The amount of money you should save for your children depends on the desired goals for that money. People want to provide for their children in many different ways and its the overall picture which you need to plan for.

Having children brings great responsibility as well as great reward. When most people think about parenting, they consider tending to children’s physical, emotional, and psychological needs. However, considering your children’s financial future and needs should be an important consideration as well. Paramount in this planning is the decision of how much money to save for your children.

Why do I need to save money for my children?

You may choose to save money for your children in order to be prepared for either of two possible events. The first is the event that you become unable to provide for your children while they are minors. The second is the choice to provide an inheritance for your adult children’s future. These are two very separate issues, so each should be considered carefully and independently.

Saving money to provide for your children in the event of your death or loss of income during their minor years is crucial. In many instances, life insurance or disability insurance may help to provide for your children if something were to happen to you. However, this might not be enough. It is wise to consider additional savings in the event that your children need financial support should something happen to you.

Saving money to provide an inheritance for adult children is a preference rather than a necessity. Many parents feel that this is an important gift or legacy to leave to their children, while others consider it unnecessary. This is a very personal decision that only you can make. If you do choose to provide financially for your children after your death, you will want to have a financial plan for this gift well in advance.

When should I start saving money for my children?

As with most financial planning matters, the sooner you start saving, the better! There is no reason to wait until your children are older to start saving for their future. In fact, the earlier you begin, the more you will be able to accumulate in compound interest and reinvestments. Making sure that your minor children are provided for in the event of your death or loss of income should be a primary priority. Ideally, this is a situation you would want to have planned for even before your children are born.

Saving money for your children’s inheritance, however, may be less pressing. When your family is young, it may be more beneficial to focus on other goals, like saving for college or paying down the mortgage. A good financial planner can help you prioritize your savings goals and map the timeline of your savings plan.

How much money do I have to save for my children?

A number of factors will influence the amount of money you save for your children. Calculating the amount of money you will need for minor children in the event of your death or loss of income should be straightforward.

Consider all the costs of raising your children until they reach a self-sufficient age, housing, food, education, and basic living expenses, to name a few. Next, subtract from this the amount of money your current savings, life insurance, and/or disability insurance will cover. The difference between these two amounts is the minimum amount you should plan on saving. Of course, it is never a bad idea to have even more of a financial cushion, just in case.

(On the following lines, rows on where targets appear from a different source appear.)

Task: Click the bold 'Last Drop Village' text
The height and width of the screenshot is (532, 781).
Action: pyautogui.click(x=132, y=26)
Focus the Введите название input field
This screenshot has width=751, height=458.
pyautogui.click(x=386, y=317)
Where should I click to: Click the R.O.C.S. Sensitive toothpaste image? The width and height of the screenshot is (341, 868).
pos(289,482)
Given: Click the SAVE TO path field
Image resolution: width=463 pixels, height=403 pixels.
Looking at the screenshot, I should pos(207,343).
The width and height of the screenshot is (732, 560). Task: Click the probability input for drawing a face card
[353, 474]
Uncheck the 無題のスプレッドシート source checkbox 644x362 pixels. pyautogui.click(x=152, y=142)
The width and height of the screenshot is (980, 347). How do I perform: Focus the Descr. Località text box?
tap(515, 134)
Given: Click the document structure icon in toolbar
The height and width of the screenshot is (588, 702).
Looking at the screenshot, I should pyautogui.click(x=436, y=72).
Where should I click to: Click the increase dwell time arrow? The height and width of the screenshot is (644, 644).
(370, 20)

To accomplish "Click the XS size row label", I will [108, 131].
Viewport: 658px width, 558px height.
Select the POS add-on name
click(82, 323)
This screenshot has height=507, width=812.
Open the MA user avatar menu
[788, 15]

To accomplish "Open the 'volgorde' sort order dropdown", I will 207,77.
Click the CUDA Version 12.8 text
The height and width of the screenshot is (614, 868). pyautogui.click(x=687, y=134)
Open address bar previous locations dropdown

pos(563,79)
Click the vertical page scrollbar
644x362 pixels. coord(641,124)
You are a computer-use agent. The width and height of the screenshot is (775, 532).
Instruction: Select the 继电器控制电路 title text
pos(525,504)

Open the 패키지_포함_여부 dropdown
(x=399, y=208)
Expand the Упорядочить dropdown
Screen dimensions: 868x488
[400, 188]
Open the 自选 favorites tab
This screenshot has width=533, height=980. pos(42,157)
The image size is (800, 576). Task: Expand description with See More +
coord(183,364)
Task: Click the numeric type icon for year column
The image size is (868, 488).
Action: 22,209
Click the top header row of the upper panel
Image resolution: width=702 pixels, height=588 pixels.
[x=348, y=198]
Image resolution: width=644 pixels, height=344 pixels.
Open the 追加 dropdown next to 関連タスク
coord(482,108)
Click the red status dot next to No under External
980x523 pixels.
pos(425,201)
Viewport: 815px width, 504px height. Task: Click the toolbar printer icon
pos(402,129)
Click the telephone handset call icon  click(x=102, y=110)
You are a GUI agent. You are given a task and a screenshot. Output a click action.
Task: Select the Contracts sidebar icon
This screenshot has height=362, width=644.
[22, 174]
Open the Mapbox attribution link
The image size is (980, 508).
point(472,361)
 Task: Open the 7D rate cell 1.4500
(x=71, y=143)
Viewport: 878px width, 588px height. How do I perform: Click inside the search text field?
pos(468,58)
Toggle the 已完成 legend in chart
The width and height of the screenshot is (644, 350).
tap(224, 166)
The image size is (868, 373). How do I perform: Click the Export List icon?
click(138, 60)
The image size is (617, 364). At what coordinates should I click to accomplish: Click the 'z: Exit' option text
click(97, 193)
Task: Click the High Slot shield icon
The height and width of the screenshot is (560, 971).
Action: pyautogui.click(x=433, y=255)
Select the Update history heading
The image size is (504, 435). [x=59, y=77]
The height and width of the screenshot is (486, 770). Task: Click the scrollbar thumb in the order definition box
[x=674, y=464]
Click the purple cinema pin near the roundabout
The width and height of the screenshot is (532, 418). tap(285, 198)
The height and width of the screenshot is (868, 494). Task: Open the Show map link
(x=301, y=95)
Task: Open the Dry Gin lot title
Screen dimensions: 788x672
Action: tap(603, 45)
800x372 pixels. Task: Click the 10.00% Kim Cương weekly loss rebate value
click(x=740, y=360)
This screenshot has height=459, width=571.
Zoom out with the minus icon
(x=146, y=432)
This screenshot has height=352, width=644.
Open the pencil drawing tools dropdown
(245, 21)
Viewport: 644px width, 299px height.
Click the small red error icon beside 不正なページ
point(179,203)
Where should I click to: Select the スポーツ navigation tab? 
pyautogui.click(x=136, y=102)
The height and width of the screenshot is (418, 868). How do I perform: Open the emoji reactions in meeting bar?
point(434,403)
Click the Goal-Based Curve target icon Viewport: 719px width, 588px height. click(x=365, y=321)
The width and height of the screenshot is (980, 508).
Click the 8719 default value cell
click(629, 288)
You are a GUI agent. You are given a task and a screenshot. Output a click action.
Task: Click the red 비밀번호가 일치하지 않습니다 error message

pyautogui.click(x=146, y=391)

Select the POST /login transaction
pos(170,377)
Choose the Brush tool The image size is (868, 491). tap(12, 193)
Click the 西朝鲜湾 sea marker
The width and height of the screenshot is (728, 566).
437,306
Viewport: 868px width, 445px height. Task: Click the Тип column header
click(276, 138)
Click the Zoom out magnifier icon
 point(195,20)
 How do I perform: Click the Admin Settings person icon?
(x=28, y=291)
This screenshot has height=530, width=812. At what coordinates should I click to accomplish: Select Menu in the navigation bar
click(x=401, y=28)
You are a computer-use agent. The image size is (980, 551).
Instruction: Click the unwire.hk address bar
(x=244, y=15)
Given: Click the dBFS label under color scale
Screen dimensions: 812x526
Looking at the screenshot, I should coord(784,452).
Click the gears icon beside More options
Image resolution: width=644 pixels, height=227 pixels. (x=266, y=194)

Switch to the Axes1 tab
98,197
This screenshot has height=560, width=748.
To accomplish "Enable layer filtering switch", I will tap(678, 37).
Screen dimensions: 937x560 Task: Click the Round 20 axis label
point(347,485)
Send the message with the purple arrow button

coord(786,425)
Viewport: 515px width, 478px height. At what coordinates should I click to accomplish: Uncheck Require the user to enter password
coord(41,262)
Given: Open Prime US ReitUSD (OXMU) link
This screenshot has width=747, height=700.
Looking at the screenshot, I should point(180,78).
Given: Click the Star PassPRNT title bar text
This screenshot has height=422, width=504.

Deciding how much money to save for adult children’s inheritance can be more complicated. Here are some factors that might come into play in your decision:

  • Funeral costs: Although it may seem morbid, having your funeral expenses and arrangements planned in advance can be a tremendous gift to your family at a very difficult time. Set aside the funds to cover these costs, and make sure that your wishes are clearly outlined or pre-arranged.
  • Estate costs: Regardless of the size of inheritance you choose to leave, you probably don’t want to saddle your family with the cost of settling your estate. Your attorney should be able to help you calculate these out-of-pocket costs, taxes, legal fees, etc. that you will want to provide for.
  • Taxes: You may choose any amount that you would like to gift to your family after your funeral and estate taxes are covered. However, remember that your family will not receive the total amount that you have saved. Talk to your financial planner about projected inheritance taxes to understand how much of your gift will actually be received by your children.
  • Future Value of Money: Once again, remember that the earlier you start saving, the better off you will be. Take into account how much the money you are setting aside will be worth based upon expected rates of return and the amount of time you can allow your savings to grow.

It can be difficult to think about planning your estate, and even harder to talk about. However, doing your research and having frank conversations with your family, your attorney, and a financial planner can be enormously beneficial. Proper forethought and planning can help you decide and execute exactly how much money you should save for your children.